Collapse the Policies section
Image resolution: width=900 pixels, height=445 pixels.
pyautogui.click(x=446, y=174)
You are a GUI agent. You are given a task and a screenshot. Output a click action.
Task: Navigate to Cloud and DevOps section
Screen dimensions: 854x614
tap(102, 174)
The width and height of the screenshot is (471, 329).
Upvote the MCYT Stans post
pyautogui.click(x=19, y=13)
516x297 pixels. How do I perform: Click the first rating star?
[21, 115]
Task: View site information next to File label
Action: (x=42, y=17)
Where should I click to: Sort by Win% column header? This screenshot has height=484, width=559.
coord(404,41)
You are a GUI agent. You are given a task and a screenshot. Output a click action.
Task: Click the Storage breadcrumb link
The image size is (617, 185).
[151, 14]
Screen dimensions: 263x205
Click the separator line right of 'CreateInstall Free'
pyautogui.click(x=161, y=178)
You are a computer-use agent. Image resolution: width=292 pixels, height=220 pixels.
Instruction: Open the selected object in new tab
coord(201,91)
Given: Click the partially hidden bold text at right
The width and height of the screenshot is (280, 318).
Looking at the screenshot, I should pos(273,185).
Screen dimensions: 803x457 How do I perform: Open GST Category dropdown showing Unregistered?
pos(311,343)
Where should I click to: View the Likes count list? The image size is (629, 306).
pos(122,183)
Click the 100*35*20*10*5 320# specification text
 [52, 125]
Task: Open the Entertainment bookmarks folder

* * *

What the task requires:
Everything from the line containing "The image size is (617, 185)." through the end of the entries above should be retyped exactly, and nothing else.

Written solution:
The image size is (617, 185).
[151, 14]
Screen dimensions: 263x205
Click the separator line right of 'CreateInstall Free'
pyautogui.click(x=161, y=178)
You are a computer-use agent. Image resolution: width=292 pixels, height=220 pixels.
Instruction: Open the selected object in new tab
coord(201,91)
Given: Click the partially hidden bold text at right
The width and height of the screenshot is (280, 318).
Looking at the screenshot, I should pos(273,185).
Screen dimensions: 803x457 How do I perform: Open GST Category dropdown showing Unregistered?
pos(311,343)
Where should I click to: View the Likes count list? The image size is (629, 306).
pos(122,183)
Click the 100*35*20*10*5 320# specification text
 [52, 125]
Task: Open the Entertainment bookmarks folder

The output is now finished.